Guard livereload
Steven Jones
Livereload is one the coolest things to happen to frontend development in the last little while, and actually it can really speed up your work. Basically it re-loads your CSS (and Javascript some of the time) automatically as you make changes. You don't have to make a change and then switch to your browser and manually reload the entire page, change 'notifications' are pushed to the browser where they will trigger that single changed file to be reloaded.
There are lots of sites detailing how it works, and there's a great Mac program called: LiveReload that will get you up and running super quick, if you have a Mac. If you have linux though, it's actually really simple too.
Guard
Guard is a ruby command line tool that will allow you to take action when a file changes on disk, and some clever people have written a livereload action for Guard: guard-livereload.
Installing guard-livereload
Installing Ruby applications can turn into a bit of a nightmare when it comes to dependencies, but as I'm 95% a PHP developer I don't really have anything else using Ruby, and it just seemed to work in Ubuntu anyway. But, you may have to do things differently here possibly.
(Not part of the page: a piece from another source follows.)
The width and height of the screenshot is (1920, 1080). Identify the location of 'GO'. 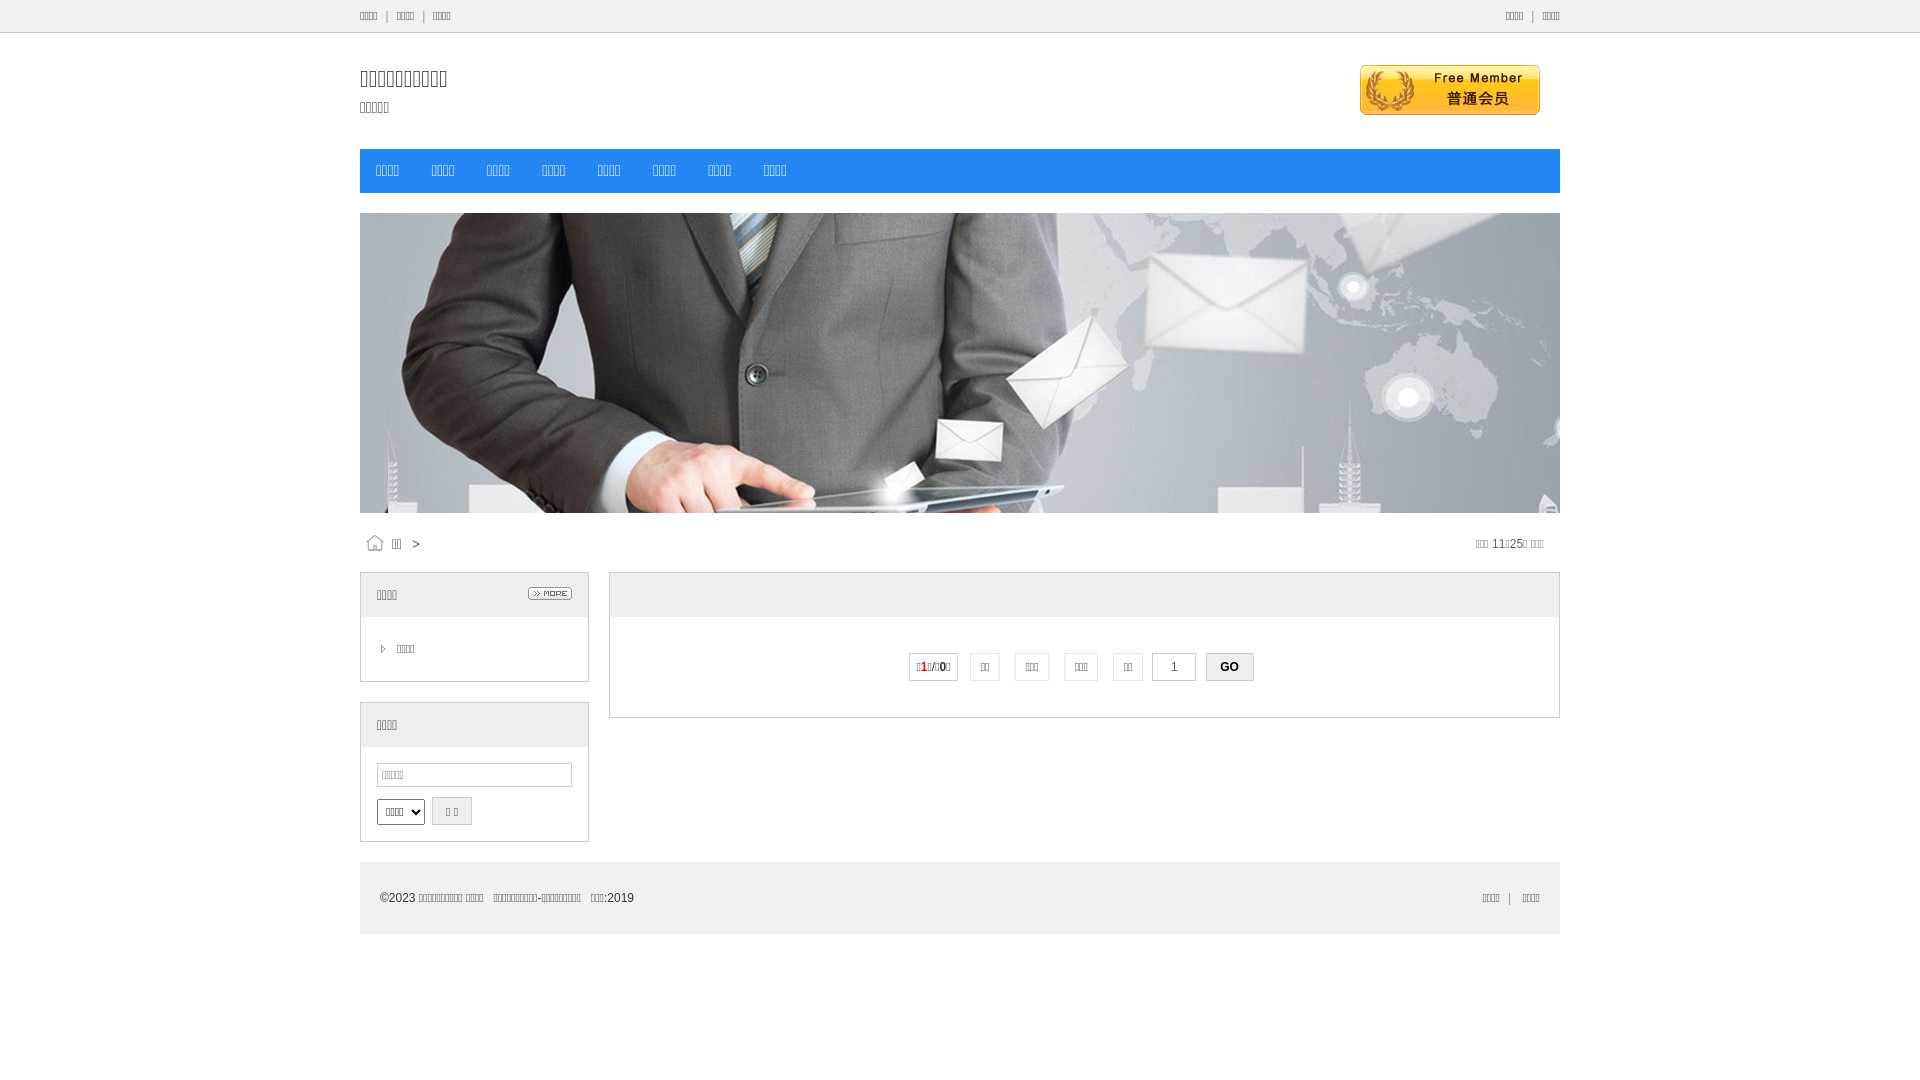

apt-get install rubygems ruby-dev
gem install guard-livereload
That should be it, all dependencies should get resolved for you by the various tools.
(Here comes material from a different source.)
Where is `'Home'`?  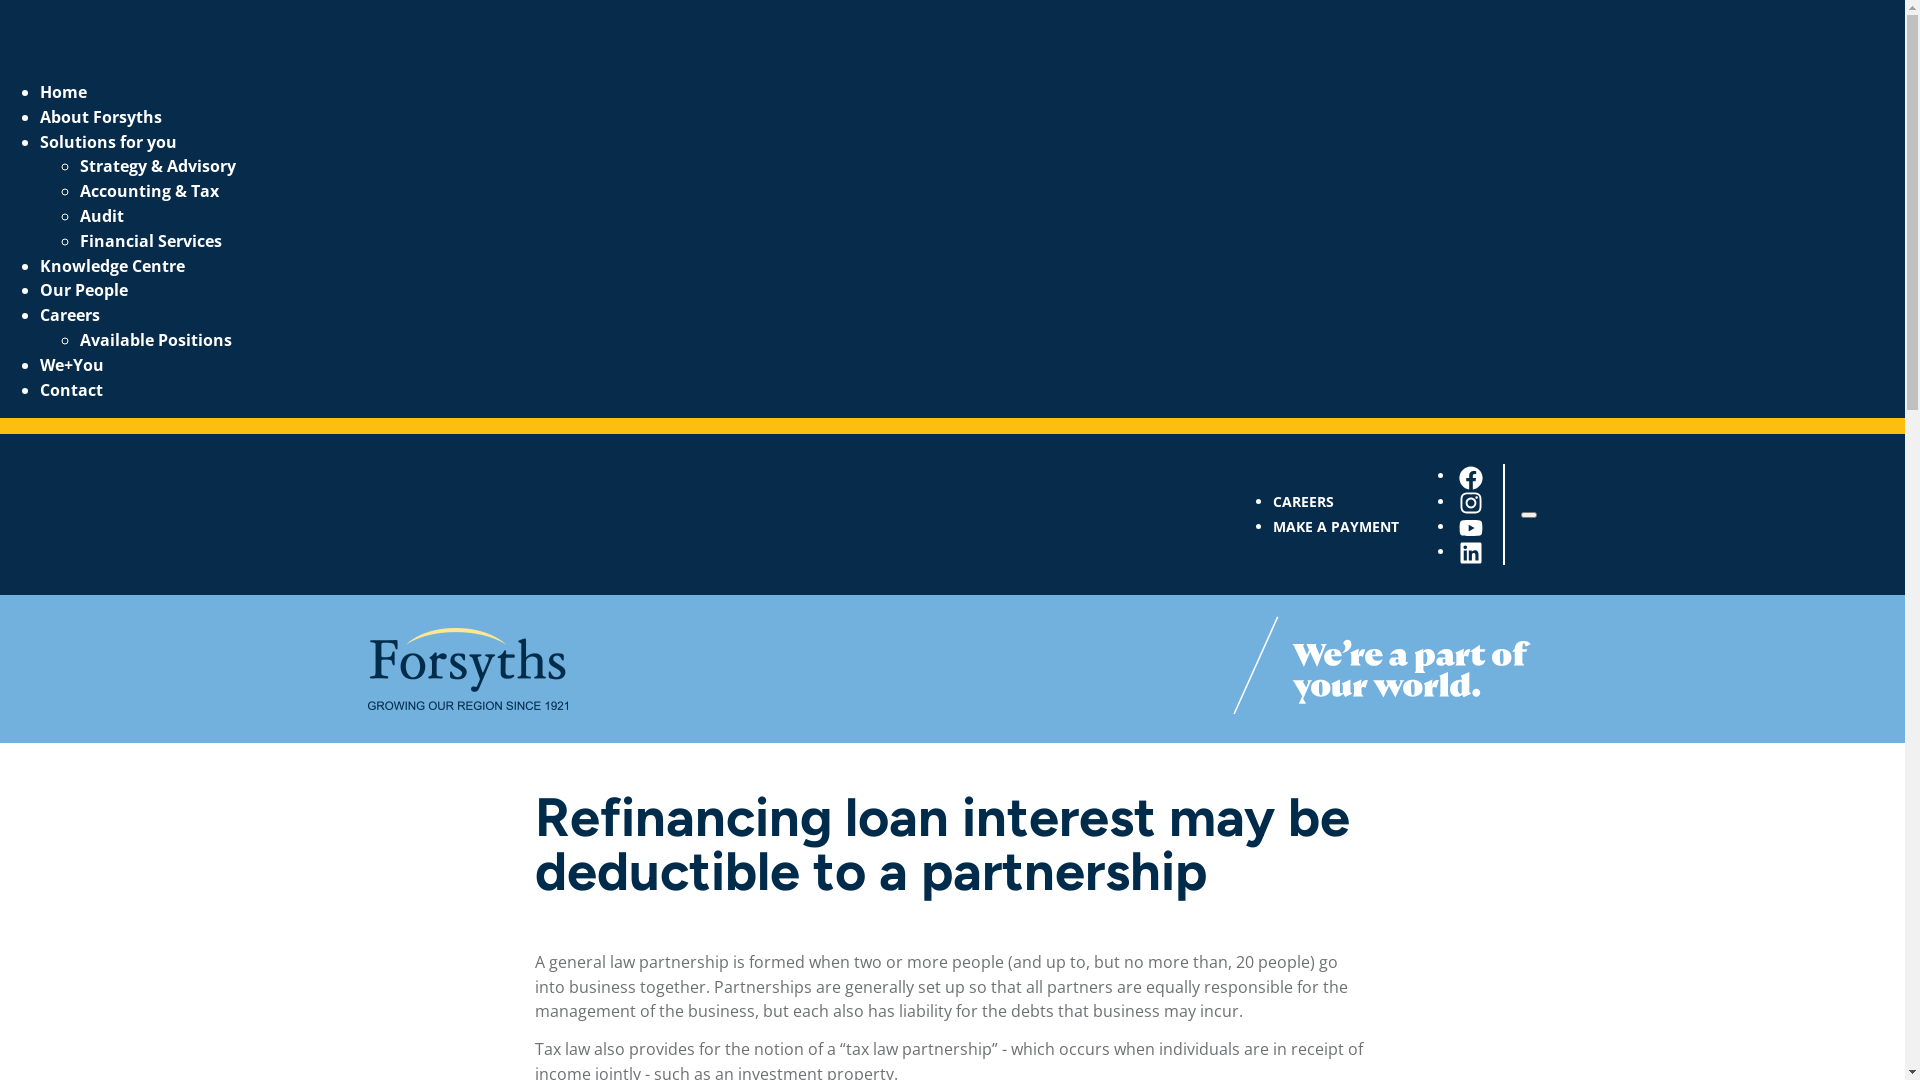
'Home' is located at coordinates (63, 92).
Configuring guard-livereload
The easiest way to set up Guard correctly is to create a config file in your home directory called .Guardfile
and enter the following in it:
# https://github.com/guard/guard-livereload
guard :livereload do
watch(%r{.+\.(css|js)$})
end
This will allow you to run guard from any directory on your filesystem, and watch all the subdirectories for changes to either .css
or .js
files.
Running
You should now be able to open a terminal window, navigate to the root directory of the Drupal site you want to use livereload on, and run the command guard
. It should tell you that it's started monitoring the folder, and that livereload has loaded. You then leave this running as you develop.
Browser plugins
You need a plugin in the browser to actually do the livereloading of the CSS or JS, these are exactly the same ones that the Mac LiveReload program provides, and you can download them from their website. You basically get a little button on your toolbar, which when viewing your site if you press, will connect to the server and start listening for changes to files.